An Allegory with Venus and Cupid is a brilliant example of mannerism, which was popular following the art of the High Renaissance in Italy. It is very figurative and uses idealised human forms that often seem to follow the work of Michelangelo, and often uses expressive and unnatural colour. Bronzino here has used very elongated forms which are almost swanlike – one of the tell-tale signs of mannerism, alongside the women often having quite long necks. Bronzino’s mannerism was influenced by his time spent as a pupil of Jacopo Pontormo, and he (and his teacher) were inspired by Michelangelo. He dominated Florentine painting from the 1530s and 1560s, with this during the middle of his heyday.
All of Bronzino’s slightly strange characters are representational and allegorical, containing a hidden moral meaning. Probably the most notable part of the painting is the erotic pose in the centre – made slightly more obscene by the way Cupid is falling into her trap of seduction. They are surrounded by many other characters who personify different things; this was quite a frequent practice when Bronzino was painting, but there was no standardisation of such personifications until 1556 and 1593, when Cartain and Ripa respectively drew on visual precedents and understandable attributes to define such characterisations. This leaves Bronzino’s myriad of characters open to many different interpretations.

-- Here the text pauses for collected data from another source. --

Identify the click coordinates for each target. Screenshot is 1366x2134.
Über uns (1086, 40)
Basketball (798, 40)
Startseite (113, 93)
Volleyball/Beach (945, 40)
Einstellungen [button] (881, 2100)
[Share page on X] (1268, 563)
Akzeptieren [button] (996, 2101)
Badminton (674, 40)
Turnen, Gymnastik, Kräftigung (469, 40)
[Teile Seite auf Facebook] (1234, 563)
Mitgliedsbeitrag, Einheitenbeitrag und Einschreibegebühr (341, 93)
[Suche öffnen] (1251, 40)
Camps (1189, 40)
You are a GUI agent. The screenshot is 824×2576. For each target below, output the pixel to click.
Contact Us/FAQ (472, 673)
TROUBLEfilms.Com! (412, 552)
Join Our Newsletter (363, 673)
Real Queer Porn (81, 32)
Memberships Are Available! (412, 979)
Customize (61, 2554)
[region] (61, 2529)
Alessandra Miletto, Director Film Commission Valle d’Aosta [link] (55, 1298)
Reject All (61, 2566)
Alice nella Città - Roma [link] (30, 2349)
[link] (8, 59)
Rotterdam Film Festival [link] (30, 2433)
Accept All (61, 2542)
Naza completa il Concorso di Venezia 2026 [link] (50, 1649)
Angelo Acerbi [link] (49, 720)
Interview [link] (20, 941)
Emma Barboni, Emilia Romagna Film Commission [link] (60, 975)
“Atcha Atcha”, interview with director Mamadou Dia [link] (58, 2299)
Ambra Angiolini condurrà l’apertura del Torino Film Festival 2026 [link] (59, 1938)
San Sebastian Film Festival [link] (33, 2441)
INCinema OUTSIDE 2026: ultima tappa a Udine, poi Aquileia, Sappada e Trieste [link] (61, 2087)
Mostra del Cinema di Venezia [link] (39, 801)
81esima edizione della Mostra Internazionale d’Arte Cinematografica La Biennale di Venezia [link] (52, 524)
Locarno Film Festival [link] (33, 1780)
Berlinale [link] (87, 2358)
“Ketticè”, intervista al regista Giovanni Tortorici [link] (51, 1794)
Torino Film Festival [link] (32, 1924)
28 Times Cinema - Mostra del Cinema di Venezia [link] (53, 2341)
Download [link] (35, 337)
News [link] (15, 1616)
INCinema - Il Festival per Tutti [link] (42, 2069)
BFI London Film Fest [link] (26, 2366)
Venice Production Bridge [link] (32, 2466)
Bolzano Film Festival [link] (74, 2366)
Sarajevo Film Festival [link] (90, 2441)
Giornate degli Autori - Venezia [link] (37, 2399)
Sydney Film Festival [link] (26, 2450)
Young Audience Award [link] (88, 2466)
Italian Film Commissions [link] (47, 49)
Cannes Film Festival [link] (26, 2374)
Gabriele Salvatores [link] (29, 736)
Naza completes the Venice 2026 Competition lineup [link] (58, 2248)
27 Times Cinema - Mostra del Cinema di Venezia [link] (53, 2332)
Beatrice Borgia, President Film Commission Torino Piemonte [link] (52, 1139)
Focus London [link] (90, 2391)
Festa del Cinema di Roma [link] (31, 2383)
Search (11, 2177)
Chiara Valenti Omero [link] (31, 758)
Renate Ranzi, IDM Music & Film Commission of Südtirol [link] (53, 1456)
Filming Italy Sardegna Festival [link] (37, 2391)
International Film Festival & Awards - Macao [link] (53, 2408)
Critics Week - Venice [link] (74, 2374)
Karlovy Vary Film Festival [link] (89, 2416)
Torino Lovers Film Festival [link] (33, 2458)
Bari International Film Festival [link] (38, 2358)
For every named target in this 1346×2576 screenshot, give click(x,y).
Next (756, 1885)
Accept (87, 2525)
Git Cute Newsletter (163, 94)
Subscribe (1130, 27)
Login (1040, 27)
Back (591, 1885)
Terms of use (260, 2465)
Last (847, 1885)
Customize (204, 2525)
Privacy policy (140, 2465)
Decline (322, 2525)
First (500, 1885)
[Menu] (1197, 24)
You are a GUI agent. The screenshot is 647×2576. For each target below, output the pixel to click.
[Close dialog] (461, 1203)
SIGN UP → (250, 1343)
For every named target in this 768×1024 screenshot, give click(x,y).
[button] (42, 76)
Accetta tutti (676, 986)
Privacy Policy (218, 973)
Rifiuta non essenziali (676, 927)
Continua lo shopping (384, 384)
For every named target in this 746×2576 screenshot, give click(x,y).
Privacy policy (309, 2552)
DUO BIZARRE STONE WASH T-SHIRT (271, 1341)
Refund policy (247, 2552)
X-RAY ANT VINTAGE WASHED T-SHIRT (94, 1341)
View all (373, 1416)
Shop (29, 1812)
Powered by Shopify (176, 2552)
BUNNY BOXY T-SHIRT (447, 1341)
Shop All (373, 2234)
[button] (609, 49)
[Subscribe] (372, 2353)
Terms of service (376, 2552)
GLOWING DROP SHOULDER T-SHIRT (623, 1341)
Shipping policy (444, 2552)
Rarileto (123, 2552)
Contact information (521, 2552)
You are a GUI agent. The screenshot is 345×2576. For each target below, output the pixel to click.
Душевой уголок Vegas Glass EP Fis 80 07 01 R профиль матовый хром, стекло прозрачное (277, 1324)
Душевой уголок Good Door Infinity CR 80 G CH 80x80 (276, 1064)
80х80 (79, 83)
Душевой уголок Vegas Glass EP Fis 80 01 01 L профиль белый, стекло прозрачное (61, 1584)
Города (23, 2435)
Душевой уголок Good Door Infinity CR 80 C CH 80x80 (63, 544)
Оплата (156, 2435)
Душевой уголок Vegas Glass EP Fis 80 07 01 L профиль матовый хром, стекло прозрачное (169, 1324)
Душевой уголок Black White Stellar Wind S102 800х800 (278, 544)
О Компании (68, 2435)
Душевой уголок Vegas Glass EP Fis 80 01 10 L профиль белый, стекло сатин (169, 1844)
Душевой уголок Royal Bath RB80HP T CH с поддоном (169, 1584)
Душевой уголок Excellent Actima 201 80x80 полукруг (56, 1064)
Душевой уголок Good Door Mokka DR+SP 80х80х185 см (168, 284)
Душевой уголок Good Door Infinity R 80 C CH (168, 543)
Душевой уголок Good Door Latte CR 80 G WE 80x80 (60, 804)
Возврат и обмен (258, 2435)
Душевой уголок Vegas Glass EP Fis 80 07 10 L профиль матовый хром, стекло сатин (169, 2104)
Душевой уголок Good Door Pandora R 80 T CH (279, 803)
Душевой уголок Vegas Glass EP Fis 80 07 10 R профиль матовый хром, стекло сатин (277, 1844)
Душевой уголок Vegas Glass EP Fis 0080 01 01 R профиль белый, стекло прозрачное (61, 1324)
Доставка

I’ve already mentioned Time in the top right – identifiable due to the hourglass. He has muscles in the style of Michelangelo which show he has the strength to cover and reveal the scene. He seems to be interacting with the figure in the top left – often noted to be Oblivion or Fraud – and stopping it from covering up the howling man. Are they interacting to show that love is unintelligible and demonstrate the negative side to love’s emotions? Either way, Oblivion is an interesting character that is actually a backless head, with eyes that are only sockets, with no teeth or tongue. In the Renaissance, it was believed the memory was in the back of the brain, a theory advocated by both Leonardo da Vinci and Michelangelo, so the lack of a back of the head suggests the character is definitely Oblivion. However, the empty head actually seems to be a mask which is quite convincingly human that has to be looked at twice to see that it isn’t all that it seems; so is it Fraud, not Oblivion?
One of the other characters in the painting I find really interesting is the man who seems to be in agony on the left, angrily clutching his head. Vasari labelled him jealousy, but quite a lot of recent research has suggested that he is actually a man suffering from syphilis. Believe it or not, this was a courtly subject around the time Bronzino was painting his Allegory – there had been an epidemic in the late 1400s so it was a hot topic. The howling man shows the signs of syphilis: hair loss, skin discolouration and finger nodules, as well as the absence of teeth, which would fall out during treatment. Due to the attached stigma, it became almost synonymous with disguise, which may be why Fraud is trying to drape the blue cloth over him. During the epidemic of syphilis, Venus came to be presented as an agent and a symbol of the disease, particularly with respect to a male audience – sex was also referred to as the “Act of Venus”. So is this no longer a painting about love – but the dangers of having a bit too much love?!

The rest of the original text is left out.